Changes in Permeability and Pore Structure Induced by CO <sub>2</sub> ‐Water‐Basalt Interaction: Insights From Flow‐Through Experiments at 200°C
Naoki Nishiyama, Masao Sorai, Kentaro Masuoka, M. Shiga
Abstract
Abstract The interaction between carbon dioxide (CO 2 ), water, and basalt is a common process in natural and engineered systems, including hydrothermal circulation and CO 2 geological sequestration in basaltic formations. CO 2 –water–basalt interaction can alter basalt pore structure by enhancing mineral dissolution and precipitation, leading to changes in permeability. However, how the interaction changes permeability at high temperatures remains poorly understood. Here, we conducted flow‐through experiments where CO 2 ‐rich water was injected into 200 mm‐long basalt cores at 200°C at varying flow rates for 15–21 days.

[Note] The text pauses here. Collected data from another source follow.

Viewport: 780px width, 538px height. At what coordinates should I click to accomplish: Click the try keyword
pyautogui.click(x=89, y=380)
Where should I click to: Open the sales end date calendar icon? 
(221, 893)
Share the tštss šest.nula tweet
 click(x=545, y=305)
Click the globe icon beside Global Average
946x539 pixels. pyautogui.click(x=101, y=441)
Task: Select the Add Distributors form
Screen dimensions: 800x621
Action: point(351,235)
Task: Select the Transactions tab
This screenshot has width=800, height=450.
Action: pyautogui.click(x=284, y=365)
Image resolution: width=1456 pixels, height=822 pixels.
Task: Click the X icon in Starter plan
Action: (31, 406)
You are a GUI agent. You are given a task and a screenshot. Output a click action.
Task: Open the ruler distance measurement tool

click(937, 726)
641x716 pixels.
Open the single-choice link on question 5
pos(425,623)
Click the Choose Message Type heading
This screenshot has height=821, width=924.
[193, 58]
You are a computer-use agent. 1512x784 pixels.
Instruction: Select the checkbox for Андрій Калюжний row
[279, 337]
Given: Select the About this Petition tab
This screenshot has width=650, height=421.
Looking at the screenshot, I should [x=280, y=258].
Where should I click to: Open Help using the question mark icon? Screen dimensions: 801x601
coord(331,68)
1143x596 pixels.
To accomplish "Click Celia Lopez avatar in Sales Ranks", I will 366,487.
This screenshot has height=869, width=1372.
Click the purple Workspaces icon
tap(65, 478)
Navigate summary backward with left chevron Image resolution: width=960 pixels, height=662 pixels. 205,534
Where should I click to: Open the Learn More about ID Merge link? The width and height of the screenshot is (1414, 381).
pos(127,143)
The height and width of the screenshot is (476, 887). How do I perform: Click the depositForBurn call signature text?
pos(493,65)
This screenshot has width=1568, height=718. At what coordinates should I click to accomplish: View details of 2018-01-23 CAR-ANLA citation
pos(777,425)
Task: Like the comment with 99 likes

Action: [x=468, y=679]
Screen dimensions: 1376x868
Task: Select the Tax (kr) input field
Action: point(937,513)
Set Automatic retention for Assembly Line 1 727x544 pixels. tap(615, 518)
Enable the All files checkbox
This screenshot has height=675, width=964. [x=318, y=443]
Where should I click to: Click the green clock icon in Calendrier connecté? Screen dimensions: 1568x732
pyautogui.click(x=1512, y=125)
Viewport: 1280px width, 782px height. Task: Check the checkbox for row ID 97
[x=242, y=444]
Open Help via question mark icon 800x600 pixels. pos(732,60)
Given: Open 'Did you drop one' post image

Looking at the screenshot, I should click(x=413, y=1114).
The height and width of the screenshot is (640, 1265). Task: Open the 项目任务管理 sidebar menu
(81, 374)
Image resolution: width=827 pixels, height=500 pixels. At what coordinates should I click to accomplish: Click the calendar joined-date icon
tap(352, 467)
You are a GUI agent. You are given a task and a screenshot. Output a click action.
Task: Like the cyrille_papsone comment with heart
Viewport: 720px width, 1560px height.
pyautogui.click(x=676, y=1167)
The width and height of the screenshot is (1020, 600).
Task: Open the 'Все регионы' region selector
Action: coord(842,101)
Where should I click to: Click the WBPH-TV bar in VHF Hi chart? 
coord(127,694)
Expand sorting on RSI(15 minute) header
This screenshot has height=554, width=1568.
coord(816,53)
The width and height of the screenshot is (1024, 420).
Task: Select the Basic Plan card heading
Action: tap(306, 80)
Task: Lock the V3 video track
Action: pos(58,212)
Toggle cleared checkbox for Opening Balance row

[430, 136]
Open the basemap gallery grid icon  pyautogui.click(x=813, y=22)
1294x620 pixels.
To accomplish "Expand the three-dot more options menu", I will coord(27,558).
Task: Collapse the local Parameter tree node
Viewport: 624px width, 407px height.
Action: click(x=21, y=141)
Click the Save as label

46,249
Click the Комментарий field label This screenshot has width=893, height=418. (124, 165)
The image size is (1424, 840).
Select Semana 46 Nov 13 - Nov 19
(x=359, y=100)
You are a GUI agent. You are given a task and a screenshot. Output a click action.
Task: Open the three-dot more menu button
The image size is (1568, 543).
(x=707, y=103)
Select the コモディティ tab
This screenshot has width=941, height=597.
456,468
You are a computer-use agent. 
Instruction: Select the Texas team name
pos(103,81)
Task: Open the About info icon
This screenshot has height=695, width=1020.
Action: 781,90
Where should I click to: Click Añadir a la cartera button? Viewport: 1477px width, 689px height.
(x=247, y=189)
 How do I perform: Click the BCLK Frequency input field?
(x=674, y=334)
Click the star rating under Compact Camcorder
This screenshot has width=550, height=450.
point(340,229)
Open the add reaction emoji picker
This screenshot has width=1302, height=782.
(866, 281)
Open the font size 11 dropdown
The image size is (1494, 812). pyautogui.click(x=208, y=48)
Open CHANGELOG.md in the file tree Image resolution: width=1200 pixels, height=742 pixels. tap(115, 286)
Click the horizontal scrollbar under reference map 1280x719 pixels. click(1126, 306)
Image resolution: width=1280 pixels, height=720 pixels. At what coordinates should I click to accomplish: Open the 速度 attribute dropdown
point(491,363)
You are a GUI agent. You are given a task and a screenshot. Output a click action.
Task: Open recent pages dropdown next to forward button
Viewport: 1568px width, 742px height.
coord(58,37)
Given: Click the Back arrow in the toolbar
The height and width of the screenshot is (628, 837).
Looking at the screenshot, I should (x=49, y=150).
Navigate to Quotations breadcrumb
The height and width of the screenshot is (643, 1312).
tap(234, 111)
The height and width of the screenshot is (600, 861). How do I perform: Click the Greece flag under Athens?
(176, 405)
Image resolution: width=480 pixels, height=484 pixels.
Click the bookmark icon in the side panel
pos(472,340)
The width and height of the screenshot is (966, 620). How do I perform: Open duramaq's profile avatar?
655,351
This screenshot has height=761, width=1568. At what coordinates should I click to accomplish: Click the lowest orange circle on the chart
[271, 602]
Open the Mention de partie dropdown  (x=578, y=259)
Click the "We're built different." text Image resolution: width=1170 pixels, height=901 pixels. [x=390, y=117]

The injection of CO 2 ‐rich water continuously reduced permeability, by up to approximately two orders of magnitude, but had minor effects on porosity (<1%). The rate of permeability reduction was almost independent of flow rate. Microstructural analyses revealed that the style of CO 2 ‐induced reactions varied along the flow direction. Near the inlet, CO 2 ‐rich water strongly promoted dissolution of primary phases, creating a highly porous reaction zone. The reaction further downstream was characterized by less intense dissolution and concurrent phyllosilicate precipitation, with dissolution producing intragranular microporosity and precipitation forming 1–10‐μm‐thick phyllosilicate coatings on pore surfaces, and a lack of carbonate precipitation; this reaction continued toward the outlet. The phyllosilicate coating led to clogging of the pore throats in the main flow path, which likely controlled the permeability reduction. A comparison with previous data revealed the important roles of temperature and secondary mineralogy in controlling permeability changes caused by CO 2 –water–basalt interaction.